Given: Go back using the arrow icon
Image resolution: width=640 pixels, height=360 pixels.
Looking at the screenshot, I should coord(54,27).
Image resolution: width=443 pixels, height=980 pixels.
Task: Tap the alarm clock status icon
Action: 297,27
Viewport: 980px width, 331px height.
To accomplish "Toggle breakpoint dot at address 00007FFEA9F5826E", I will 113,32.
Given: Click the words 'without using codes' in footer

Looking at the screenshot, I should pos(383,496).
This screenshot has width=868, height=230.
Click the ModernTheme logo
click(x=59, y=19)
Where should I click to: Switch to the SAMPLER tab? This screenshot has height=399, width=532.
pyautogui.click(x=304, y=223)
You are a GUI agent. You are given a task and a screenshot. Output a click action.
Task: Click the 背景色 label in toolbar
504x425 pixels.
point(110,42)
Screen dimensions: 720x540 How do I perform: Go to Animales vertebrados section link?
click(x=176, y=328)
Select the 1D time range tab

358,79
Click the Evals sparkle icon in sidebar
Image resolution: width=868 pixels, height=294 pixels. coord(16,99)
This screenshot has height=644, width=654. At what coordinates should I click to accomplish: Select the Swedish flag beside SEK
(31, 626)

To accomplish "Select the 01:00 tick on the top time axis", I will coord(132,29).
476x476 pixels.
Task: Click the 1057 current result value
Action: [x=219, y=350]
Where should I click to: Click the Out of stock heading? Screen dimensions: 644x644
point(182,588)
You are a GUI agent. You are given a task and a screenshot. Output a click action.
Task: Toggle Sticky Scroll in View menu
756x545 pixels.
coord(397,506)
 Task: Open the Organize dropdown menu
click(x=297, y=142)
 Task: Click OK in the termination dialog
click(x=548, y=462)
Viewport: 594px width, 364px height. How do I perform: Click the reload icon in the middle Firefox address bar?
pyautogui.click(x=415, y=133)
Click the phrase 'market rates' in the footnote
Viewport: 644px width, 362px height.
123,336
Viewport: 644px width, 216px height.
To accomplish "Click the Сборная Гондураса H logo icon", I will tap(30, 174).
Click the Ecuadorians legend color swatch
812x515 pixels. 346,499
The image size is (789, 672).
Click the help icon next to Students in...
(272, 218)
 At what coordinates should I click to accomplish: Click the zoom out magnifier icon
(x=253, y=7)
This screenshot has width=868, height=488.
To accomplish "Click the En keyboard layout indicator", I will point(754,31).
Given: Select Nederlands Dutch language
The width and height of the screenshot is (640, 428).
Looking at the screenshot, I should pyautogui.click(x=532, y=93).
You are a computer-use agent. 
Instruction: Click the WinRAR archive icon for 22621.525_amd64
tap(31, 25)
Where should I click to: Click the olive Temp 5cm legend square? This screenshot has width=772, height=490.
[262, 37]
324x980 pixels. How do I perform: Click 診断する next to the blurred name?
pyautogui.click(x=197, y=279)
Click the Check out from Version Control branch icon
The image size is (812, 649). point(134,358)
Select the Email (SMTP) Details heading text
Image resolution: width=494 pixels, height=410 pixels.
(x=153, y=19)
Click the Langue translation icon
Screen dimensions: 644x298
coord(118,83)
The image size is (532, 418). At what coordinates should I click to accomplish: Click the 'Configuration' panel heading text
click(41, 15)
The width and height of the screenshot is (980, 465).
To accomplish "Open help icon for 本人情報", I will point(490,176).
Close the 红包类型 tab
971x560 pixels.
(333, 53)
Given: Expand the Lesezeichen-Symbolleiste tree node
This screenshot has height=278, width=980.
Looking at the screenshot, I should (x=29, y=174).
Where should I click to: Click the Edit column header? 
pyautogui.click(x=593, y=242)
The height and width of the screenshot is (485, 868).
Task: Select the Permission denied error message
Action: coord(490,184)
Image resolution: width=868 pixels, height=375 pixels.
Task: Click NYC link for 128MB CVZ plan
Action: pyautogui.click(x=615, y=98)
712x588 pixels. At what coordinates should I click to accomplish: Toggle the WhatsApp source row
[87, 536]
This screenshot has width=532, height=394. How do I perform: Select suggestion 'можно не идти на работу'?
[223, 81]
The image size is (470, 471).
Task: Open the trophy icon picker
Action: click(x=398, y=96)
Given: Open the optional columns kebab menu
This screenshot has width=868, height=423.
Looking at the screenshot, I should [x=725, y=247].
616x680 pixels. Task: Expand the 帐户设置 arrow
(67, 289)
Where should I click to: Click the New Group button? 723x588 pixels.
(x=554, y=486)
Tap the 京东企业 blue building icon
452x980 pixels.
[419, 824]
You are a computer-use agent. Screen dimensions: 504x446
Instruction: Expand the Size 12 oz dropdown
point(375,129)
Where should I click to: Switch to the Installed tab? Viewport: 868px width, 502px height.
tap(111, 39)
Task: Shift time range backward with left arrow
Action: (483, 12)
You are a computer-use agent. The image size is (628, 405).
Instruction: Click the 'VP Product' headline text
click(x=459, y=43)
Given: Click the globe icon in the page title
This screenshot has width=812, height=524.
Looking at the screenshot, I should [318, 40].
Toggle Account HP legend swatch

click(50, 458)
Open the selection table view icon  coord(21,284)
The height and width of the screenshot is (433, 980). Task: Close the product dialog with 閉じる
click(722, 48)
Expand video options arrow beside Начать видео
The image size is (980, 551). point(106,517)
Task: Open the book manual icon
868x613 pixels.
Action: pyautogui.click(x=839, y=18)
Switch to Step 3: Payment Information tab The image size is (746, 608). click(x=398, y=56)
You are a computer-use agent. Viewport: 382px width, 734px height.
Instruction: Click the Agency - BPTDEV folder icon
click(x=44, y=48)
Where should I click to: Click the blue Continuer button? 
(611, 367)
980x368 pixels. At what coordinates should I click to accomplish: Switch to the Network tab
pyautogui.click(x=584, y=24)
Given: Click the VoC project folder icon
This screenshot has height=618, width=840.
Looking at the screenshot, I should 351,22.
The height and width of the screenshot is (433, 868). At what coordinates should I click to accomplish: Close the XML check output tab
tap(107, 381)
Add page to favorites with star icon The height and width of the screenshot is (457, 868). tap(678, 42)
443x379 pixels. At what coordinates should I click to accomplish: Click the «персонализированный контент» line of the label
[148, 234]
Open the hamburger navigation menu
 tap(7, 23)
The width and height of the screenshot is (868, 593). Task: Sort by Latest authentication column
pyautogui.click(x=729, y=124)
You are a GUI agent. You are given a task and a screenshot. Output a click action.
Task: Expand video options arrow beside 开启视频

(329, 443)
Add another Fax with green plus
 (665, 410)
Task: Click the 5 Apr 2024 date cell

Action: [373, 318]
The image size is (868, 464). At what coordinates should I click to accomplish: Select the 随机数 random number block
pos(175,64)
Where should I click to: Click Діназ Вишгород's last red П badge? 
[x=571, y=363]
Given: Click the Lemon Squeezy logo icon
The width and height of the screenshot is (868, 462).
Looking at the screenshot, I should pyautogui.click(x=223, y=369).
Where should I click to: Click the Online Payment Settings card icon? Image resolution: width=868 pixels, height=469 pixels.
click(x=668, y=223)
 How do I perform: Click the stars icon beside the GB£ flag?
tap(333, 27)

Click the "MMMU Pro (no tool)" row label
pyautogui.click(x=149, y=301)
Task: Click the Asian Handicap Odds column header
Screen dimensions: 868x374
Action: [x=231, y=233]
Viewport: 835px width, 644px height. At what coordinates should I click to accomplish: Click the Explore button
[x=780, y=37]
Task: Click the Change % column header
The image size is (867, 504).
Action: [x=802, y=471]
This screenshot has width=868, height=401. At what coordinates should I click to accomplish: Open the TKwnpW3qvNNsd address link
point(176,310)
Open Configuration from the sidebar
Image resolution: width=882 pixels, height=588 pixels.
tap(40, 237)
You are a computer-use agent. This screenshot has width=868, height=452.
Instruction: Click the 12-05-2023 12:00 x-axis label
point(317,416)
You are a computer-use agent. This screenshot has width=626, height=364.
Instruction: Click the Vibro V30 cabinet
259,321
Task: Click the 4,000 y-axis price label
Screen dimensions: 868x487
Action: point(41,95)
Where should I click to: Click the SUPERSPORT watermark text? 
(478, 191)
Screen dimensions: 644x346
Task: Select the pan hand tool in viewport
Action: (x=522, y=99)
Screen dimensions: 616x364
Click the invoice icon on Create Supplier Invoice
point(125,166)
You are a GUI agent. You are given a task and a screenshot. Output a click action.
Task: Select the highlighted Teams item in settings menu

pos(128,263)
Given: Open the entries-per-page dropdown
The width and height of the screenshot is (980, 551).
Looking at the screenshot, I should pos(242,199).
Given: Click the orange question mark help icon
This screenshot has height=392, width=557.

------------------------------------------------

Look through the entries above; find each line with the word "page" and copy it.

- Response to this task
Given: Click the globe icon in the page title
Add page to favorites with star icon The height and width of the screenshot is (457, 868). tap(678, 42)
Given: Open the entries-per-page dropdown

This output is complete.